Nasa city that reached for stars now reaches for resumes
- Published
In Huntsville, Alabama, scientists developed the spacecraft that took man to the Moon. It's also where Nasa hopes to build a "mega rocket" - the next giant leap for the US space programme.
But hundreds of scientists and engineers have lost their jobs, and the place dubbed Rocket City is in search of an economic boost.
Karen Murphy has been working for Nasa in Huntsville since college.
In her first job in 1992, her team from the University of Alabama performed microbiology experiments on the space shuttle. They flew bone cells and cancer cells into space to see how they reacted to microgravity.
She's taken part in 20 missions since, studying radiation-shielding and working as an engineer in the Aries programme.
At the end of September, she was laid off.

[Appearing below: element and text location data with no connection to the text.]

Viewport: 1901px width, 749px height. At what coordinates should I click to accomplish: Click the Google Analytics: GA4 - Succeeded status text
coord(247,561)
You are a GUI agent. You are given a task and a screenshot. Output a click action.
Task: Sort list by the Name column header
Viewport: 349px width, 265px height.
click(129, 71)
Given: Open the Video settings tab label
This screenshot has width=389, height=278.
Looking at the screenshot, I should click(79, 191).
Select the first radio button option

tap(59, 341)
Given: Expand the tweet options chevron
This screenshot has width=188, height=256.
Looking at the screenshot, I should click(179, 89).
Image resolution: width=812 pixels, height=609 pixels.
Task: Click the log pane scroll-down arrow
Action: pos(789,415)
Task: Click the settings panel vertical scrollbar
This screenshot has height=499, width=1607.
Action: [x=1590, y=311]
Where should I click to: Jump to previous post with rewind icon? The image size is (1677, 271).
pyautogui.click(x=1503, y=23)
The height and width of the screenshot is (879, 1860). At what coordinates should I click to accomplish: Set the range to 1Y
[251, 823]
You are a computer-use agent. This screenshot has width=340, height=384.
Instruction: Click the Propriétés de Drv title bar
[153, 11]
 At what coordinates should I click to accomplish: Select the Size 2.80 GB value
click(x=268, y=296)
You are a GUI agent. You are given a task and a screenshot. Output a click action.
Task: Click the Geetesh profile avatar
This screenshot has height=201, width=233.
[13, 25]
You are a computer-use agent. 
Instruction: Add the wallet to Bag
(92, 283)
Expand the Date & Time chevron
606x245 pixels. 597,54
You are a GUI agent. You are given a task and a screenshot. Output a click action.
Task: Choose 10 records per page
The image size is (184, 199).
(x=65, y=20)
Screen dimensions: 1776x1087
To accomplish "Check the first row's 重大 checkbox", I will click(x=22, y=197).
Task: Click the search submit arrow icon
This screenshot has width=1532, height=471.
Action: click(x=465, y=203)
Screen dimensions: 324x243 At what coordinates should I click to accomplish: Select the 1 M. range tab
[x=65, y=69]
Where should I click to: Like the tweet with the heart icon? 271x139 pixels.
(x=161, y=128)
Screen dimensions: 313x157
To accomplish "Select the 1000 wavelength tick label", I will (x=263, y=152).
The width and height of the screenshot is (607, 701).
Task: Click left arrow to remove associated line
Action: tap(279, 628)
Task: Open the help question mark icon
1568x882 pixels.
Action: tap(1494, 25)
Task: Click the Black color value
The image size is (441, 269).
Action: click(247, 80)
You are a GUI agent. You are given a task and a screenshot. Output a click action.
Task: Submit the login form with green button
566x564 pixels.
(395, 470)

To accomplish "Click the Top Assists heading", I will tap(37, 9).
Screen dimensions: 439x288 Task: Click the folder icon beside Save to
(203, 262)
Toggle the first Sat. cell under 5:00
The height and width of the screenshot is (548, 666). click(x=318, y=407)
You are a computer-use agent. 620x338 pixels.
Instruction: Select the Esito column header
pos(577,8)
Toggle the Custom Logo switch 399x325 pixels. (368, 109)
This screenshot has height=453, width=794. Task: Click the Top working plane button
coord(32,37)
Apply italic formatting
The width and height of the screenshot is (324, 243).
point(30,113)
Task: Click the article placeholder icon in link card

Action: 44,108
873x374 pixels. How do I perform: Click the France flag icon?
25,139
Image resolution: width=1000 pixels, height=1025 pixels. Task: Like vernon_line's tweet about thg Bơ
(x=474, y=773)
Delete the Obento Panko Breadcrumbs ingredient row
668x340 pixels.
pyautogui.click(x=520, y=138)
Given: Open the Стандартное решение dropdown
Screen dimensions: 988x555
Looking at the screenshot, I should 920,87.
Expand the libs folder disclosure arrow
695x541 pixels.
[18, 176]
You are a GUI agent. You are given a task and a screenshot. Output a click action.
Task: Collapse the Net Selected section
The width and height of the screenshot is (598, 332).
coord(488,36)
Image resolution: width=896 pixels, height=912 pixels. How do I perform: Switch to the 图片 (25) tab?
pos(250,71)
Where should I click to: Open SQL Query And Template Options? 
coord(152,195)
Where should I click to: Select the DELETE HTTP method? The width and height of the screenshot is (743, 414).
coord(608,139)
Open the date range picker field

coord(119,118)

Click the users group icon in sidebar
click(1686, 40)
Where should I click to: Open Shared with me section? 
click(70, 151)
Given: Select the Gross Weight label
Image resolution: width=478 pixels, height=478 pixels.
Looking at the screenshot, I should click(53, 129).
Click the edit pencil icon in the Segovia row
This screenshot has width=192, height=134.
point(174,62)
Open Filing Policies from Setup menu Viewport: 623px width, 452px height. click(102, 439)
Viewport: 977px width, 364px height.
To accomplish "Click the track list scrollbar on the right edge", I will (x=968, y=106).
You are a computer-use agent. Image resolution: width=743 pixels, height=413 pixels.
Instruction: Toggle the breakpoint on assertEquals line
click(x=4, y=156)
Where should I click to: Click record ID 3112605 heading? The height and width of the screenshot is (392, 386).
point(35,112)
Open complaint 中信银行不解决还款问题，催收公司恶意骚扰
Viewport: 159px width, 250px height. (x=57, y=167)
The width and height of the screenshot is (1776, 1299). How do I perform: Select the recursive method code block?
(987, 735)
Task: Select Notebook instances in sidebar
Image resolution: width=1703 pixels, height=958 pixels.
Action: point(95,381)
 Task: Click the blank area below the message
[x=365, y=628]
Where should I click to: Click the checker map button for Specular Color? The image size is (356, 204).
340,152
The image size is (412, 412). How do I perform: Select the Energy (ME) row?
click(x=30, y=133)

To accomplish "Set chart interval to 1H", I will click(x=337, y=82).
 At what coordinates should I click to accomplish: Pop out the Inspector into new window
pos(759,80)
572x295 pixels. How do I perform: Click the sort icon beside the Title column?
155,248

"Space flight is a luxury," Ms Murphy says. "It's what you do when your economy and country is good and solid to the point where you can think of things besides here."
The state of the US economy, of course, is far from solid.
The effects of the downturn have hit this usually recession-proof city, which has one of the country's highest concentrations of scientists and engineers.
In the past decade unemployment here ranged between 3% and 4%. Today that figure is 7.7%.
From farms to rockets
At a time when politicians and the public are worried about government spending, the decision to permanently shut down the space shuttle mission last year seemed - for some - an appropriate metaphor for the grounding of American ambition.
Yet Rocket City Mayor Tommy Battle remains stubbornly optimistic.
"The future of Huntsville is bright," Mr Battle insists. After all, he says, the city has gone through radical changes more than once in its history.
Huntsville was a traditional farming community until World War II.
Then a group of German scientists who had surrendered to American forces and were working for the Allies moved in.
They chose to settle near Monte Sano, an Alabama mountain vaguely resembling a Bavarian landscape.
They went on to design rockets for the US, using technology they created during the Nazi regime.
The city has been a major base for Nasa rocket production ever since. It was here, in the 1960s, that the Apollo rockets were built.
And now, after a political stand-off over the future of the US space programme, Huntsville will once again play a crucial part.
In September, the agency finally announced the go-ahead for the Space Launch System, a new "mega-rocket" that will transport astronauts much farther into the Solar System.
It will be built in Huntsville with an initial budget of $1.8bn (£1.2bn).
Lack of vision?
The exact destination and deadline for the new rocket have yet to be finalised. The previous goal of getting back to the Moon by 2020 was cancelled with the end of the Constellation programme.
That decision led to job losses in Huntsville, forcing engineers and scientists to look beyond government-funded projects for work.
Herbert Guendel, one of those recently laid off, is now trying to launch his own small commercial company, Space Operations Inc, to build a capsule to take payloads and people into low orbit and to perform robotic operations.
"Scientists and engineers who have been laid off have now two options," Karen Murphy says. "Either try to go into the private sector or go and work for Redstone Arsenal, which is an army base."
Redstone Arsenal is the number one employer in the city. The Pentagon, of course, is also facing major spending cuts, but that doesn't seem to worry Mayor Battle.
He says the defence business here is booming.
"We are doing foreign military sales in the missile defence and aviation defence field," Mr Battle says. "And we have a lot of equipment coming back from Iraq and Afghanistan that has to be reset."
There is always likely to be work for the talented scientists and engineers who call Huntsville home.
But Richard Brown, who designed one of the engines for the Apollo missions, and spent all his life working for Nasa, laments the lack of vision when it comes to research and exploration.
At the time of the Apollo mission, he says, "nobody wanted a failure. But there was much more freedom to take risks. Today they seem much more hesitant to take risks."